Cosa dice il Codice della Strada
L’articolo 117 del Codice della Strada (CdS) stabilisce che per i primi tre anni dal conseguimento della patente B, non puoi guidare veicoli con:
- Potenza specifica superiore a 55 kW per tonnellata (rapporto peso/potenza)
- Potenza massima superiore a 70 kW (95 CV)
Se l’auto che vuoi guidare supera questi limiti, devi avere al tuo fianco un accompagnatore che rispetti determinati requisiti.
Requisiti dell’accompagnatore: chi può stare al tuo fianco?
Non può essere una persona qualsiasi. L’accompagnatore deve soddisfare criteri precisi, stabiliti dal DPR 610/2020 e dal CdS. Ecco i requisiti obbligatori:
| Requisito | Dettaglio |
|---|---|
| Età minima | Almeno 25 anni |
| Patente | Patente B valida (o superiore) da almeno 10 anni |
| Punti | Non deve avere la patente sospesa o revocata |
| Stato | Non deve essere in stato di ebbrezza o sotto effetto di stupefacenti |
Attenzione: l’accompagnatore deve essere sobrio e lucido. Se viene fermato e risulta positivo all’alcoltest, le sanzioni sono pesantissime sia per lui che per te.
L’accompagnatore deve essere in regola con i punti?
Sì, ma non serve che abbia tutti i 20 punti. L’importante è che non abbia la patente sospesa, revocata o che non sia stato dichiarato inidoneo alla guida. Il controllo avviene al momento del fermo, quindi meglio che sia una persona responsabile.
Multe e sanzioni: cosa rischi se sbagli
Le sanzioni per chi guida senza accompagnatore (quando obbligatorio) o con un accompagnatore non in regola sono piuttosto severe. Ecco i dettagli aggiornati al 2025:
- Guida senza accompagnatore obbligatorio: multa da 87 a 344 euro
- Accompagnatore non in regola (età, patente, punti): stessa multa
- Accompagnatore in stato di ebbrezza: multa da 800 a 3.200 euro e sanzioni penali
- Guida con accompagnatore ma auto non conforme: multa da 87 a 344 euro e possibile fermo amministrativo
Inoltre, se vieni beccato a guidare un’auto troppo potente senza accompagnatore, ti vengono decurtati 5 punti dalla patente. E se sei ancora neopatentato, rischi anche la sospensione della patente.

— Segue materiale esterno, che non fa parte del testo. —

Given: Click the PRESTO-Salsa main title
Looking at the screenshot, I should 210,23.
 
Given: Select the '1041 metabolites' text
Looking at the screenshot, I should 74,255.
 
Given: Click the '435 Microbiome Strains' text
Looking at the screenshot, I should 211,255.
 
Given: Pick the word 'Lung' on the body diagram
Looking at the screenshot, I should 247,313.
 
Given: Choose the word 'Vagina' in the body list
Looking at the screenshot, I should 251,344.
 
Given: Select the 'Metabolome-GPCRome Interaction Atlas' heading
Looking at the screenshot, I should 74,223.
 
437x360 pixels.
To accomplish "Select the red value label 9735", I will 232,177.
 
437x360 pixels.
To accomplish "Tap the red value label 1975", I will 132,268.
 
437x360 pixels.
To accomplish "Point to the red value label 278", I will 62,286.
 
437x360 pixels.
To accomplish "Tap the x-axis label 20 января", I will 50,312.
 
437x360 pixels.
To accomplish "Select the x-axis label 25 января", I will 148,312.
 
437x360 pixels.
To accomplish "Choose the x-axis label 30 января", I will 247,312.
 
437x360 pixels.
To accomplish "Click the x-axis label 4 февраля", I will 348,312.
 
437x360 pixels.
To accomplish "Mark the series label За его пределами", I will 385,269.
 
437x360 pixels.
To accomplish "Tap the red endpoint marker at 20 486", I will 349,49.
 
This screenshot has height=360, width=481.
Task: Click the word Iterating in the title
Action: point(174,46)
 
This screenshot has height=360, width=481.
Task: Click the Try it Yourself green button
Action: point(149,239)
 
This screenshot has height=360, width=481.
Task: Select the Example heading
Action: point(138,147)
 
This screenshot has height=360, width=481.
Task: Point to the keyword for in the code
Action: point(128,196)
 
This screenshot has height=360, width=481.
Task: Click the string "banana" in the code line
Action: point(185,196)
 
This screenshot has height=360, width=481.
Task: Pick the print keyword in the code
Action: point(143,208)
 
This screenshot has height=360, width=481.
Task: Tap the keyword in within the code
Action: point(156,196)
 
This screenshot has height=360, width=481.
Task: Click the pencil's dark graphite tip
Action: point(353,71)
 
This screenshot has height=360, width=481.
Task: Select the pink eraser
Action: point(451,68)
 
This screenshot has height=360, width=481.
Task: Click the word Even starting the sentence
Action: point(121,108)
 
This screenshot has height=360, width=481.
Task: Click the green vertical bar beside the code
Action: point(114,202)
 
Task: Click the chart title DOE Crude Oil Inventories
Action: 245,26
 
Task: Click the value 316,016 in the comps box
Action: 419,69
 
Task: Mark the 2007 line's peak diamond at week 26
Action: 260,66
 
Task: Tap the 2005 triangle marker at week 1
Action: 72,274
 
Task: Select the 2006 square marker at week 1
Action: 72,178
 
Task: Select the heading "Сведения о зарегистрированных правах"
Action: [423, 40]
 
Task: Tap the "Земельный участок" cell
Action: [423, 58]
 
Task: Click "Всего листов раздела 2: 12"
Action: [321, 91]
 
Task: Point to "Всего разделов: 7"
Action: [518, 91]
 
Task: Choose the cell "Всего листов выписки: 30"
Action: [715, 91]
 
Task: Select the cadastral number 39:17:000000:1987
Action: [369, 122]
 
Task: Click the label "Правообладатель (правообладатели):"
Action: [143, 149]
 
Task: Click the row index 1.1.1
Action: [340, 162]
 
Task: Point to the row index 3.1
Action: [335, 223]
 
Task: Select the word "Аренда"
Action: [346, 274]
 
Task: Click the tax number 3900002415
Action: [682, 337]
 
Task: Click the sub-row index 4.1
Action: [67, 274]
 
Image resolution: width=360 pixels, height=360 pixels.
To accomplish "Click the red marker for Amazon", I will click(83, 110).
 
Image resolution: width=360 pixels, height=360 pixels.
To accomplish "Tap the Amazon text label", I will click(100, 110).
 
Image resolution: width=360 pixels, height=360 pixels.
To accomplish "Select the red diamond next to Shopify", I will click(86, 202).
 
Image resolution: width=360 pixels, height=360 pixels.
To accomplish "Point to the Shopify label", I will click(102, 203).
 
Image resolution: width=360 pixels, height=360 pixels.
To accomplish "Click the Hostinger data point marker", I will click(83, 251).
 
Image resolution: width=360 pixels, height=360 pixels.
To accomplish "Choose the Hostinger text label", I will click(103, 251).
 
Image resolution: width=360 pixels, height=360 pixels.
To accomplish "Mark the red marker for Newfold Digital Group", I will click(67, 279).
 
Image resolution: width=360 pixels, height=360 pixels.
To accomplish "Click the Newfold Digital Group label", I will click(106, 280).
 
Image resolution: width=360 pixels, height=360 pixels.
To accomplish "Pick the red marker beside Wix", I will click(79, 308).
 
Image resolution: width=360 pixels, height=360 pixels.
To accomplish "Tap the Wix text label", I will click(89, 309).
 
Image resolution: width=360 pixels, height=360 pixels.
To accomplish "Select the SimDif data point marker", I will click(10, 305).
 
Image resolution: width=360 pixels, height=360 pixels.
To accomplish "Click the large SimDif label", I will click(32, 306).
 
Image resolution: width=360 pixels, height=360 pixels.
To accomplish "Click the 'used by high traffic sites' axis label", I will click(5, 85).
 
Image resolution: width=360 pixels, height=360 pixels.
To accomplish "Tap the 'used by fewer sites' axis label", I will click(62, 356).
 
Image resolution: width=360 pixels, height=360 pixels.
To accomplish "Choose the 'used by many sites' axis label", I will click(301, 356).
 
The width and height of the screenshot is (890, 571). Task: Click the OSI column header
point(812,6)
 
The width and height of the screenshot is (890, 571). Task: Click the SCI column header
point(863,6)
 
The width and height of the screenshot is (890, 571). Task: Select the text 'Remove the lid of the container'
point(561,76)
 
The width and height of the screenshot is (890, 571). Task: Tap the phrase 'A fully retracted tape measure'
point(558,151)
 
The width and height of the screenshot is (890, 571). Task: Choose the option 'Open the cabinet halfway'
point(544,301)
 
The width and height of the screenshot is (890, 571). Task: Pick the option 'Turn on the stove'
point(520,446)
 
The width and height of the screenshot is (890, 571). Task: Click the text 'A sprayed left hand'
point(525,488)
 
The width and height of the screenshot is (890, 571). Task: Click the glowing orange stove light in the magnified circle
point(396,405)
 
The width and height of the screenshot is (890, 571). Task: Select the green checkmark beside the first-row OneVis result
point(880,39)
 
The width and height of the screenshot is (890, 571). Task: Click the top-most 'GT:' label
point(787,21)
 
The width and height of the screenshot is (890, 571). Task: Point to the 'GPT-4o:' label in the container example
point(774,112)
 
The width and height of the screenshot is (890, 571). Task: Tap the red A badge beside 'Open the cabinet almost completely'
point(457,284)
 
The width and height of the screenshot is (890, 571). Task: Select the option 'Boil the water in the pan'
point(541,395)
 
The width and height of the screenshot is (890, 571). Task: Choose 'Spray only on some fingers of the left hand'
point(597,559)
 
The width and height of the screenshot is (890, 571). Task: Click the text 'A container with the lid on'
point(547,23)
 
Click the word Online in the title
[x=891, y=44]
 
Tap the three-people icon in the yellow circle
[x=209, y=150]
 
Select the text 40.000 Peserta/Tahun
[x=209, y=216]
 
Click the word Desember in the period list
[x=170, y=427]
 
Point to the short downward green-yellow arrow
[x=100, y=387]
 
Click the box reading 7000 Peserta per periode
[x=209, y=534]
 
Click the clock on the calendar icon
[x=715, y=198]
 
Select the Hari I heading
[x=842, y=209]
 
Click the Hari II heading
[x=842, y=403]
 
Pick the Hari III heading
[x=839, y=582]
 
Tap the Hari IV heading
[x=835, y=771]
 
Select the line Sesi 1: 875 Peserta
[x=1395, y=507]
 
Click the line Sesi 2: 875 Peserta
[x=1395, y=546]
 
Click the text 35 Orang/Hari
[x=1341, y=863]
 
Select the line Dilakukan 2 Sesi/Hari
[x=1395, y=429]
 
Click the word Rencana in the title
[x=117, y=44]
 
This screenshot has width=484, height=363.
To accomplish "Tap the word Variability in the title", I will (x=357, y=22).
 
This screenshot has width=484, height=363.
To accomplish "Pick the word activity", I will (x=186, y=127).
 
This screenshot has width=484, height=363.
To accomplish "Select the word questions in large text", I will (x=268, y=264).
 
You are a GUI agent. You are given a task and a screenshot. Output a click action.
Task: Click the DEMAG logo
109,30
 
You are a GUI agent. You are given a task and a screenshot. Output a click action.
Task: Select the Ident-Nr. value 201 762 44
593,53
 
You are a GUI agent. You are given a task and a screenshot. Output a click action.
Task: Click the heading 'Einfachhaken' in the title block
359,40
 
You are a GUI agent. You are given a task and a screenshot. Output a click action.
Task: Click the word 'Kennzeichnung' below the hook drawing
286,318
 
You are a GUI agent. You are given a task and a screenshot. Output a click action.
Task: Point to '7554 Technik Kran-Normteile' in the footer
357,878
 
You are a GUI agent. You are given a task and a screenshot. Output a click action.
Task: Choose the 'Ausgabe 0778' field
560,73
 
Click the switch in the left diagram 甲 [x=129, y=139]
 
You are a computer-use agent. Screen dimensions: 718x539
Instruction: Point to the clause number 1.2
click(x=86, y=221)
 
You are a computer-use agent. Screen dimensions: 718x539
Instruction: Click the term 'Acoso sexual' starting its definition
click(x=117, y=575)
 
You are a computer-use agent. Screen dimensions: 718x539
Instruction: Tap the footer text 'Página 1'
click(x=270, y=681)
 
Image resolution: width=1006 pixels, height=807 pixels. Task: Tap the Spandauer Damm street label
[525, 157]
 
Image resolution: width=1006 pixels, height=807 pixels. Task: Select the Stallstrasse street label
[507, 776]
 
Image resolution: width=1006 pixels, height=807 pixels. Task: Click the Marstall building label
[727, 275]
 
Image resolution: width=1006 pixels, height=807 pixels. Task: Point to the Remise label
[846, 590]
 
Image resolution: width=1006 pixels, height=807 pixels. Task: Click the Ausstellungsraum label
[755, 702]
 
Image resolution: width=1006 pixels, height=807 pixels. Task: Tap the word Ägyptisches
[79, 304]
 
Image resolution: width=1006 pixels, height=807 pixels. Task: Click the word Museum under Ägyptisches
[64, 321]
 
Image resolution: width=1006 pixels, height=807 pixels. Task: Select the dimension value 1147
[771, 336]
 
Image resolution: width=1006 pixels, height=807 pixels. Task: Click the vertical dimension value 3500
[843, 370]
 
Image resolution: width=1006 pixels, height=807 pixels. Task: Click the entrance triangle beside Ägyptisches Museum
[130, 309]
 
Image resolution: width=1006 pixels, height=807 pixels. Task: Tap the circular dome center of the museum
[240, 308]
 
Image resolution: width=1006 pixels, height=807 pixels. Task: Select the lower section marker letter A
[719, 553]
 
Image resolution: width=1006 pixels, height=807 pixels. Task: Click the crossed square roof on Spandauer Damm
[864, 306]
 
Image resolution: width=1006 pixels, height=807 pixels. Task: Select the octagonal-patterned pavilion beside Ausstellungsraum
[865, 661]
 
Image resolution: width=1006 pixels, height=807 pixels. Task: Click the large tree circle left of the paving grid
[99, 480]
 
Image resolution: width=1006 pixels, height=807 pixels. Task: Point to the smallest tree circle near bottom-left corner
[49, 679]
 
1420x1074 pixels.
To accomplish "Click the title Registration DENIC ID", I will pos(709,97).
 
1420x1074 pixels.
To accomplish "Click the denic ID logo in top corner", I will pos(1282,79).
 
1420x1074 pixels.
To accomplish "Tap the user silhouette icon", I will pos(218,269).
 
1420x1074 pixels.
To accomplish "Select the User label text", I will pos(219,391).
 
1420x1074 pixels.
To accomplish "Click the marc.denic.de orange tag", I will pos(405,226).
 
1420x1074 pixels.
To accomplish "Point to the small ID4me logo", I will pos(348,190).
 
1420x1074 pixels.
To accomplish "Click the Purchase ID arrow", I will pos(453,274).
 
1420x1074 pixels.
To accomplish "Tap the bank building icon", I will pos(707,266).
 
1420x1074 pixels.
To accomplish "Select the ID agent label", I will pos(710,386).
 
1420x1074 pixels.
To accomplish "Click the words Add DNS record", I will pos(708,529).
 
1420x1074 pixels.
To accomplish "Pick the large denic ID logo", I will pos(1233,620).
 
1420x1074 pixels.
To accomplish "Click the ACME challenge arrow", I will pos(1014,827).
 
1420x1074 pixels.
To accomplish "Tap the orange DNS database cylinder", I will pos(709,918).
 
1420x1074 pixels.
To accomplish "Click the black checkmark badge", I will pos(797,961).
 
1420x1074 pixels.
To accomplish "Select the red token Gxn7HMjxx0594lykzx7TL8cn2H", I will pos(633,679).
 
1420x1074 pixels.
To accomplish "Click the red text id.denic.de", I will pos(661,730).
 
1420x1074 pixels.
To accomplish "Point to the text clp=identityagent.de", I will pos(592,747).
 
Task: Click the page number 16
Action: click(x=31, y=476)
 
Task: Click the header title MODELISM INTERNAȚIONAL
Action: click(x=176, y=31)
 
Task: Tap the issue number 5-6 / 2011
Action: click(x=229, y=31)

L’accompagnatore serve anche per le moto?
No, la regola dell’accompagnatore vale solo per le auto (categoria B). Se hai preso la patente B e vuoi guidare un motorino o una moto, le regole sono diverse. Per esempio, con la patente B puoi guidare un 125 solo se hai almeno 21 anni e la patente da almeno 2 anni, ma senza bisogno di accompagnatore.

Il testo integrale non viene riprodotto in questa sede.